Among the lines of the records, please find those that contain the word "each" and copy them.

======== Data to examine ========

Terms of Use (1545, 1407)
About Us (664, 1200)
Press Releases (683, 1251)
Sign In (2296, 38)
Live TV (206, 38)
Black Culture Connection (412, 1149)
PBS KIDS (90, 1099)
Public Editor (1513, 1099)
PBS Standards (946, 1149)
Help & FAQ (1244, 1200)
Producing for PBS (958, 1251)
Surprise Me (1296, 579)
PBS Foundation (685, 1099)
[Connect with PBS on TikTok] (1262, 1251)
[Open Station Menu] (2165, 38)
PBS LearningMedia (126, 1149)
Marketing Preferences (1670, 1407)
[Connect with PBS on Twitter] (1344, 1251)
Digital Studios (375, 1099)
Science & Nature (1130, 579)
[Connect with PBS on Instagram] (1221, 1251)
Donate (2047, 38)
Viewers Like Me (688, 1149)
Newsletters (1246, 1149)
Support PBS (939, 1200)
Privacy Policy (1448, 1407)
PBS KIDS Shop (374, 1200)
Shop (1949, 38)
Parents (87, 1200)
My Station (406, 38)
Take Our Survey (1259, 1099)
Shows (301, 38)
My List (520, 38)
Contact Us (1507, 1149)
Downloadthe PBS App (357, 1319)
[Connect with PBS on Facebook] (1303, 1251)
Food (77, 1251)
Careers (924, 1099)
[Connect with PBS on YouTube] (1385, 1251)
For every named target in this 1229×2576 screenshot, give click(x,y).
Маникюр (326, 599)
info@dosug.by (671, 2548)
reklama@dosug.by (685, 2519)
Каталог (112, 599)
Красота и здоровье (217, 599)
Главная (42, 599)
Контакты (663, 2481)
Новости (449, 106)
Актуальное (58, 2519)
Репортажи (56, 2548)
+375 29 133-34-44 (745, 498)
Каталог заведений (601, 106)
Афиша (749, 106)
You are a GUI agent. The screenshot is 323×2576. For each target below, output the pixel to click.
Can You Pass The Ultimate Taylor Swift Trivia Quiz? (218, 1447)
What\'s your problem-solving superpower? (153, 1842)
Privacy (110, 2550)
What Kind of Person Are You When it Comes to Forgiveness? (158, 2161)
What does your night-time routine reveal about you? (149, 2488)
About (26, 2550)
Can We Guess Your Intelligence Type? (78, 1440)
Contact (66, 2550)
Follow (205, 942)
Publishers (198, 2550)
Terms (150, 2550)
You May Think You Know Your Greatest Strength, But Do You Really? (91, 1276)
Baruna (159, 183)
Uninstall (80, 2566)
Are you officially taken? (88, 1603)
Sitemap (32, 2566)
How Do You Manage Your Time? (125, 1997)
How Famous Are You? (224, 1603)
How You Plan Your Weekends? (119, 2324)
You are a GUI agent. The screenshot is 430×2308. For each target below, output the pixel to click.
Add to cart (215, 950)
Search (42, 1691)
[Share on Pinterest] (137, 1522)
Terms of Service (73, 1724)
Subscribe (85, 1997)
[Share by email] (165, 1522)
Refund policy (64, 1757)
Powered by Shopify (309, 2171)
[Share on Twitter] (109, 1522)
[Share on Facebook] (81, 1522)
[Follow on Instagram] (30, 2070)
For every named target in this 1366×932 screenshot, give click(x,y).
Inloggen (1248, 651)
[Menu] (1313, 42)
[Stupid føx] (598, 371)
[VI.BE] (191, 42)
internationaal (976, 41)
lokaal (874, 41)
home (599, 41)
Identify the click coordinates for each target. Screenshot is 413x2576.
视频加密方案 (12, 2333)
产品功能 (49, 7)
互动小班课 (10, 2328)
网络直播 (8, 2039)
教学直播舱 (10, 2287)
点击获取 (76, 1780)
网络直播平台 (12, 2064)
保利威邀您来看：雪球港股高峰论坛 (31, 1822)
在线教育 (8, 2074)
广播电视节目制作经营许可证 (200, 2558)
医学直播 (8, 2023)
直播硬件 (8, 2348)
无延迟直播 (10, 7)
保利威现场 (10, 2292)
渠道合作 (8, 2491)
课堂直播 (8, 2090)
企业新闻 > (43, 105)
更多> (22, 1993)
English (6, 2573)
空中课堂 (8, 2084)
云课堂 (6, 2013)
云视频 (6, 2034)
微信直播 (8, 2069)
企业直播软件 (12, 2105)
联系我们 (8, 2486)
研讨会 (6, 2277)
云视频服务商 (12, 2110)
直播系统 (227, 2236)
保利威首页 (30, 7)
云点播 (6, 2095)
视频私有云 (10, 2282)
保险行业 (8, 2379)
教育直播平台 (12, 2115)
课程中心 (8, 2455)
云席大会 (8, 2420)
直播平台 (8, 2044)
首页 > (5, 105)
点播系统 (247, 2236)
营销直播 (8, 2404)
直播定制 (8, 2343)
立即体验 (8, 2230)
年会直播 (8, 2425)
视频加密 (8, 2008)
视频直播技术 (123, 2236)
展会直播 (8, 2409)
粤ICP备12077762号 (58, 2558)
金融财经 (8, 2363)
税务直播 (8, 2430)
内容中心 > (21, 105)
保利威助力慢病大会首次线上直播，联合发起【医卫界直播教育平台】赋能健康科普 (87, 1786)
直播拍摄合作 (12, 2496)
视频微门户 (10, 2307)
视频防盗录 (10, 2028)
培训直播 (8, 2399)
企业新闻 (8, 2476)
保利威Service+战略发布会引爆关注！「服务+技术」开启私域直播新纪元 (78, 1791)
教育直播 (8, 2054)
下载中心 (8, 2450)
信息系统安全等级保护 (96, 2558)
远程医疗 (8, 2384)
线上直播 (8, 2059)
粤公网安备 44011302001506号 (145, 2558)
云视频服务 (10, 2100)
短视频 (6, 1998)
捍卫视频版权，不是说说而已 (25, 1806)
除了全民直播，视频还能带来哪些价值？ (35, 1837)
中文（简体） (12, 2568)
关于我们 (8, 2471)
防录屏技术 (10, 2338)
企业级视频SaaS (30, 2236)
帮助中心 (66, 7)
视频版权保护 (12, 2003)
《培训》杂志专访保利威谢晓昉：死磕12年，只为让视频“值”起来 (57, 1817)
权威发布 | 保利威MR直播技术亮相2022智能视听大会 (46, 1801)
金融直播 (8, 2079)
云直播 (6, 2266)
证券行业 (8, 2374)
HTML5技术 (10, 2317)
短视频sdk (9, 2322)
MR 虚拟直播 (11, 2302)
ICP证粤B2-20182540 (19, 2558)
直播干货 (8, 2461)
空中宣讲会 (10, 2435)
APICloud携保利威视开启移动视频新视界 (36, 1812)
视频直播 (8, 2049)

========

__Answer__:
You are a GUI agent. The screenshot is 323×2576. For each target below, output the pixel to click.
You are a GUI agent. The screenshot is 430×2308. For each target below, output the pixel to click.
Identify the click coordinates for each target. Screenshot is 413x2576.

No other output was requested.